### Exercise objective
Name every person whose own words appear in quotation marks in the media news text below.

### Source text
::::

Well-known Crystal Tipps lookalike Rebekah Brooks is to give evidence before the Leveson inquiry next Friday. Book your seats early for that one, dear blog reader.

A fifty seven-year-old ex-officer has been arrested by police investigating corrupt payments in relation to the phone-hacking scandal. The man was arrested at home in Surrey early on Thursday on suspicion of misconduct in a public office. His arrest as part of Operation Elveden was due to information provided by News Corporation's own management standards watchdog, the Metropolitan Police said. He is being questioned at a London police station and his home searched. He is the twenty seventh person to be held during Operation Elveden. The investigation is being supervised by the Independent Police Complaints Commission and is being run in conjunction with Operation Weeting, the Met's inquiry into the phone-hacking scandal. The Crown Prosecution Service last month was sent the first set of files from police relating to the inquiries. It is considering whether charges should be brought against four journalists, one police officer and six other people. News Corporation's Management and Standards Committee was established in the wake of the phone-hacking scandal that resulted in the decision to close of the disgraced and disgraceful Scum of the World in July 2011. On Wednesday, the company said the MSC had completed its review of its UK newspapers. It said it had found 'no evidence' of illegal conduct at The Times and The Sunday Times other than a single incident, which led to the disciplining of one employee. It gave no further details about its internal review into the Sun.

Some Play School presenters were 'stoned out of their minds' on air, it has been claimed. The iconic BBC children's television series ran from 1964 until 1988. Johnny Ball, an ex-presenter of the show, said: 'There was Rick Jones, Lionel Morton and myself. They got stoned on the biggest joint you've ever seen - in the studio. We were in silhouette as the three shepherds with our crooks. Lionel purposely held his crook so the crook didn't show. They were absolutely stoned out of their minds.' The seventy three-year-old, the father of Zoe Ball, added that he, personally, did not use drugs himself, saying: 'I couldn't work with it.' So, nice bit of grassing up on yer mates there, Johnny, you Copper's Nark. The Sun reports, with some glee, that drug use was also tolerated elsewhere in the BBC, with presenter Joan Bakewell saying of visiting pop acts: 'Of course they smoked and they didn't smoke ordinary cigarettes.' Sir David Attenborough, formerly a controller of BBC2, spoke about appealing to guests: 'Look, please, don't smoke that stuff openly so we can all smell it. Just be sensible.' BBC alumni also commented on sex at the BBC, with Katy Manning, who played Jo Grant on Doctor Who from 1971 until 1973, saying: 'People were bonking all over the BBC. Everybody was doing it on the premises.' Janet Fielding - who played the Doctor's companion Tegan between 1981 and 1984 - added: 'Nobody cared whether you had sex in your dressing room.' Well, I'm presuming the person you had sex with cared, somewhat. The BBC confessions will be screened in Tales of Television Centre on BBC4 on 17 May.

::::

### Given records

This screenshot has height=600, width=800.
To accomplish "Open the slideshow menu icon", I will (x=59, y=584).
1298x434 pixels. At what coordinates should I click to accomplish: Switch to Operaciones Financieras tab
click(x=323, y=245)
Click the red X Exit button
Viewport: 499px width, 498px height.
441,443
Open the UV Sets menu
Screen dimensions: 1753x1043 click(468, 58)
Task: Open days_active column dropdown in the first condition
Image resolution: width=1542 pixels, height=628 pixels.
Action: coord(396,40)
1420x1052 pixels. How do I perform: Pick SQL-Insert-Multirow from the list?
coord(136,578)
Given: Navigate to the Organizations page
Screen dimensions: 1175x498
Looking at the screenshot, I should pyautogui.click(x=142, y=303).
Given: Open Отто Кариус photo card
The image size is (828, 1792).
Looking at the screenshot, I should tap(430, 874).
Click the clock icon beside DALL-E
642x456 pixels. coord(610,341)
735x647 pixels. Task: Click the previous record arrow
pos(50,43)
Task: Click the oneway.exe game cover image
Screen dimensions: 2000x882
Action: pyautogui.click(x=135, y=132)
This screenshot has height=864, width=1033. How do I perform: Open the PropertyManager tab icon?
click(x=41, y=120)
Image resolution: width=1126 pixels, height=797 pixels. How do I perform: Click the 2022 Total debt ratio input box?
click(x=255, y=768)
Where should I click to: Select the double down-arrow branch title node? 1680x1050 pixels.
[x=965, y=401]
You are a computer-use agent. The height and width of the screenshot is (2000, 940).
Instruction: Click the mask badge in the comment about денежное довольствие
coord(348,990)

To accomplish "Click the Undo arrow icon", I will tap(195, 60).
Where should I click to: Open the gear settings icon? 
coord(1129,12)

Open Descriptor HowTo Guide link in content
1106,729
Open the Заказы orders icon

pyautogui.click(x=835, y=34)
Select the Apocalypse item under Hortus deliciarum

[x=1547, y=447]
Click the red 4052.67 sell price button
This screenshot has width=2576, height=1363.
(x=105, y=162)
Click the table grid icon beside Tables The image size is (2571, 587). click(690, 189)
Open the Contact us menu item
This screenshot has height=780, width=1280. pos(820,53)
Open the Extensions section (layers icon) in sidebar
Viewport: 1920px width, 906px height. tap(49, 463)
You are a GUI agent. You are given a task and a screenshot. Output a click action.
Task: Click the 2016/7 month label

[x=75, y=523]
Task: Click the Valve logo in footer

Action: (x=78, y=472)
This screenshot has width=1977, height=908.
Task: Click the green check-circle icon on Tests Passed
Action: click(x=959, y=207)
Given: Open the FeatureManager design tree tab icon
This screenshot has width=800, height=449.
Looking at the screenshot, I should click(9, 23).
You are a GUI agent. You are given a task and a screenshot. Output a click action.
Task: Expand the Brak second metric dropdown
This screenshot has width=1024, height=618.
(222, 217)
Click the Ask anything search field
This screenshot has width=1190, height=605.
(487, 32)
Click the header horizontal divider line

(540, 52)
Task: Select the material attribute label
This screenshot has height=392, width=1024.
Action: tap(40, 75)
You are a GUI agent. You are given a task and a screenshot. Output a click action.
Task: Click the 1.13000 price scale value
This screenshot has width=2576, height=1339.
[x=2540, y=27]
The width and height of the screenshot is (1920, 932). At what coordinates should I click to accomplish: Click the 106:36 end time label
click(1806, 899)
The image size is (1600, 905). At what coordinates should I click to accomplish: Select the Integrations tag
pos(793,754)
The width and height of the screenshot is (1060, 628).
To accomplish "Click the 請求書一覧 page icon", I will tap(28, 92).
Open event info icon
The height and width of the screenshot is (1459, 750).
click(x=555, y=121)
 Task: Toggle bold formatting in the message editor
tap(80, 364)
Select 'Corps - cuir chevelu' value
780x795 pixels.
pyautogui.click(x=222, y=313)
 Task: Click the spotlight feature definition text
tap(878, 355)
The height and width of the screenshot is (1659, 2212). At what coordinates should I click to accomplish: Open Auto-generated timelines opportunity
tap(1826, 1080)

::::

### The solution
Johnny Ball, Joan Bakewell, Sir David Attenborough, Katy Manning, Janet Fielding